Парни были на полголовы выше Димы, к тому же не терпели «интеллигентов», вернее, любили их особой греховной любовью, которая не позволяла им пройти мимо своего предмета, искушала и побуждала к незамедлительному удовлетворению сладостной потребности.
Дима, однако, удовлетворил их не вполне. Все он вроде бы делал правильно: и страх в его глазах появился почти тут же, и руками за них хватался, так что можно было бить его по рукам, строго приговаривая «Убери руки! Я же тебя не трогаю!», и лепетал он жалостливо и уважительно, и девчонку позволил облапить. И все-таки осталась у парней какая-то неудовлетворенность, досадливое чувство некой незавершенности разыгранного спектакля. Уж больно податливый попался «интеллигентик», так быстро напугался и так охотно и безропотно стал унижаться, что получилось как-то несытно.
Видимо, поэтому один из парней, когда уже оставили Диму в покое и собрались уходить, заметил ему осуждающе:
Что же ты, друг, трусливый такой!
А второй добавил, обращаясь к Диминой спутнице:
Мой тебе совет, красавица: бросай ты на фиг этого слизняка, и пойдем с нами. Мы тебя в обиду не дадим.
Из-за нее же, неудовлетворенности своей, они ничуть не озаботились, а, напротив, обрадовались, когда заметили, что с противоположной стороны улицы к ним спешит энергичный крепыш в синем, дедовского фасону костюме и белой рубашке с галстуком.

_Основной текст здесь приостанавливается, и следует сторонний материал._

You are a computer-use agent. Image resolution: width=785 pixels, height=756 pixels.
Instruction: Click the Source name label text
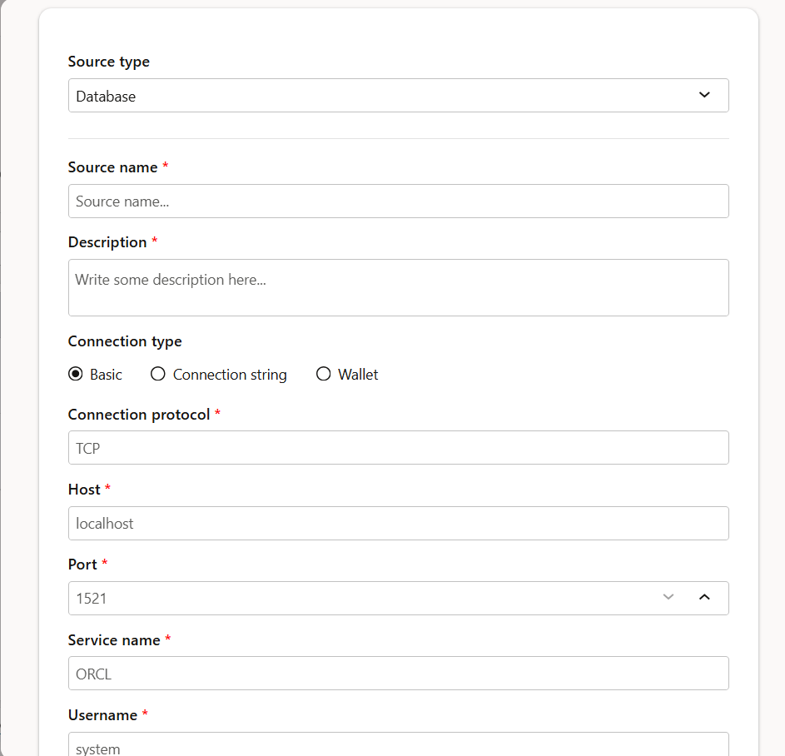pyautogui.click(x=112, y=167)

Однако, вопреки ожиданиям парней, крепыш, перейдя через улицу, направился не к ним, а к Диме и принялся увещевать его, ни малейшего внимания на парней не обращая и стоя к ним спиной.
Да как же тебе не стыдно, товарищ! говорил он с искренним возмущением. Как ты смеешь унижаться перед этой мразью! На глазах у девушки!
Парни озадаченно переглянулись, ибо при всей своей бывалости такого странного проявления совестливой интеллигентности им еще не приходилось наблюдать. Один из них при слове «мразь» шагнул было вперед, но другой потянул его за рукав, дескать, песню испортишь, дурак.